The IES-R test revealed the presence of symptoms of post-traumatic stress in 75% of our MEN1 patients: the most common symptom was intrusiveness, followed by avoidance and hyperarousal. Results of this test are a confirmation that a diagnosis of MEN1 is a shock, which causes an immediate psychological traumatic response in the patient. The high percentage of individuals showing signs of post-traumatic stress in our MEN1 cases is a strong indication that, after the communication of the MEN1 diagnosis, these patients have to be monitored over time, to prevent the development of depression or other long-term psychological disorders. The HADS test showed that the cases of major anxiety and depression were 27.64% and 7.90%, respectively. Given these relatively high percentages of patients at risk of developing anxiety and depression, it is probable that, along with these "pure" disorders, there is a mixed anxiety-depressive disorder. Our results confirmed that MEN1 patients should be followed up over time regarding their psychological status, and they should be given specific assessments for anxiety and/or depression evaluation. These data confirm those of Peipert [6], in which the scores of anxiety, depression and fatigue were statistically higher in MEN1 patients compared to other chronic conditions examined.

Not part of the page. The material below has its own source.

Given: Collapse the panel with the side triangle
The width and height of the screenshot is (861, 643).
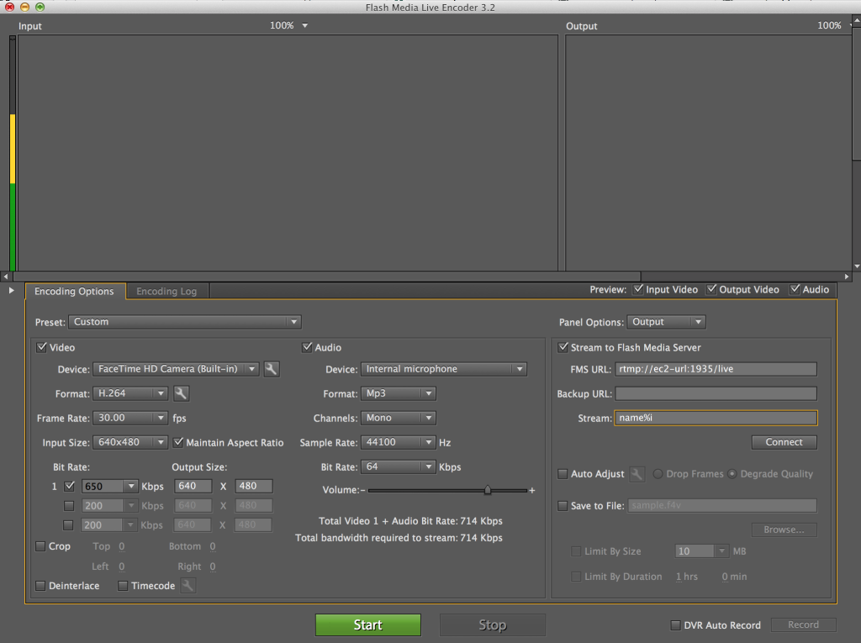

The SF-36 questionnaire showed that our MEN1 series was principally composed by people who have minimal difficulties in working or performing other daily activities due to emotional or physical problems, have good physical health, and believe that it is similar to that of their peers. They perform all types of activities, including the most demanding, without particular physical or emotional difficulties, since their perceived pain is not strong enough to limit performance, and their mood is positive. The average scores of SF-36 variables in the MEN1 patients were above the value of 50, which indicates “health perceived as normal”. However, comparison with the general Italian population [8] confirmed a reduction in the quality of life of MEN1 patients. These results are in accordance with the Berglund study [3], where Short Form-36 scores in General Health and Social Functioning were lower compared with population-based normative values. Our MEN1 sample reported lower scores in the 8 scales of SF-36, reaching significance (p < 0.05) only for limitations in social activities. The SF-36-measured quality of life in women is similar to that of men in most domains, resulting significantly lower (p < 0.05) only in physical activity. The oldest patients are those with the lowest SF-36 domain scores, with statistically significant differences (p < 0.05) in the level of physical activity, physical role, and physical pain, while the domains related to psychological and emotional health improve with increasing age, indicating that aging itself could represent a cause of worsening QoL.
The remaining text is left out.